Given the significant changes in the global economic landscape over the past decade, conventional wisdom about exchange-rate hedging has evolved. The robust growth in emerging markets and aggressive monetary policies in developed markets have resulted in expanded interest-rate differentials and, consequently, increased traditional exchange-rate hedging costs. Given the current trade-off between the costs of hedging and its benefits, many investors opt to leave their allocations un-hedged, exposing their portfolios to significant downside risks.

Juan Carlos Artigas, Global Head of Investment Research at the World Gold Council, said:

“Gold’s unique characteristics as an asset and currency hedge are particularly relevant to investors with emerging-markets exposure, where currencies and asset prices are more vulnerable to price swings and tail-risk events. Using a gold overlay can reduce currency-related losses, without increasing the opportunity cost or negating the potential benefits of investing in emerging markets.

“Gold has a positive correlation to emerging market growth, and a negative correlation to the US dollar and other developed-market currencies. Gold has a low investment cost relative to traditional foreign exchange hedges and is a proven hedge against tail-risk. Given these qualities, there is a strong argument for complementing existing exchange-rate hedging strategies with gold.”

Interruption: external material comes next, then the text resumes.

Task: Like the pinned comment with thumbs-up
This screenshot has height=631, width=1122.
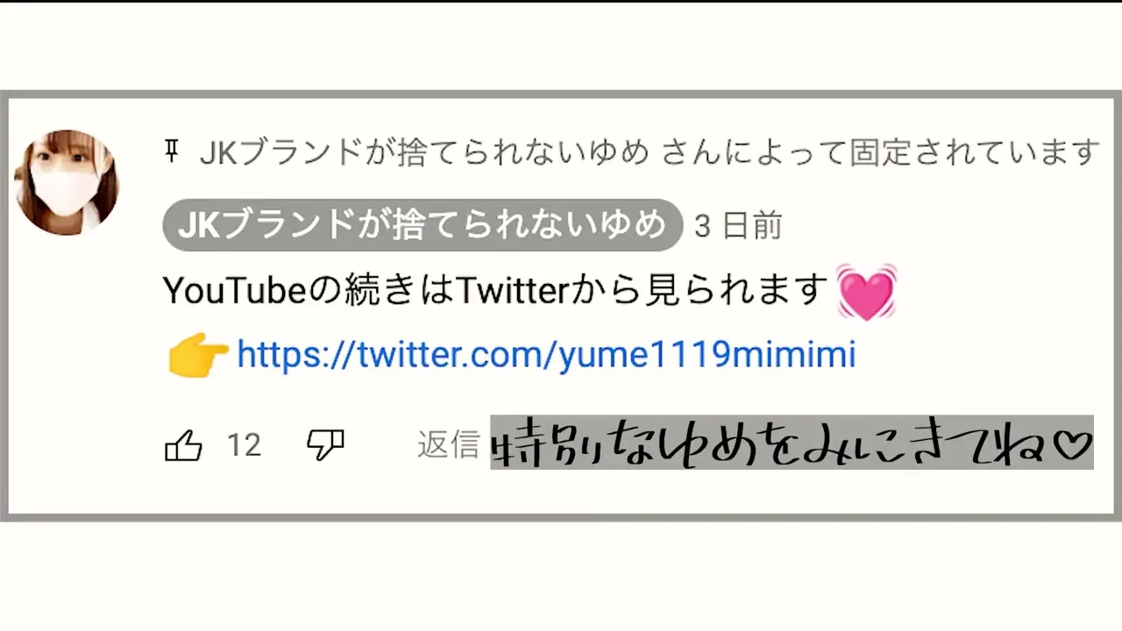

The World Gold Council report, Gold and currencies: hedging foreign-exchange risk, explores the advantages and costs associated with hedging foreign-exchange exposure. The analysis demonstrates that portfolios with emerging-market exposure hedged using gold, exhibited improved performance. Hedging with gold resulted in lower costs and levels of risk and higher returns, when compared with portfolios using a purely currency-based hedge, or no exchange-rate hedge at all.

Key findings:

  • Gold offers significant benefits in optimising risk-adjusted returns during periods of extreme market stress and heightened currency tail-risk. Over eight periods of crisis conditions examined in the report, including gold in currency-hedging strategies in an emerging-market portfolio offered cumulative outperformance of 2.4% above an un-hedged portfolio and over 1% above a currency-hedged portfolio.
  • Adding a gold overlay to emerging-market assets reduced portfolio peak-to-trough declines over the past decade, on average, to 9.2% from a 12.5% decline in currency-hedged portfolios, and a 13.1% decline in unhedged portfolios.
  •  The costs of implementing a gold-based hedging strategy are smaller than those associated with most currency hedges for emerging market currencies. The average costs of hedging a basket of emerging-market currencies is currently over 4% compared to less than 50 basis points on borrowing costs for a gold overlay.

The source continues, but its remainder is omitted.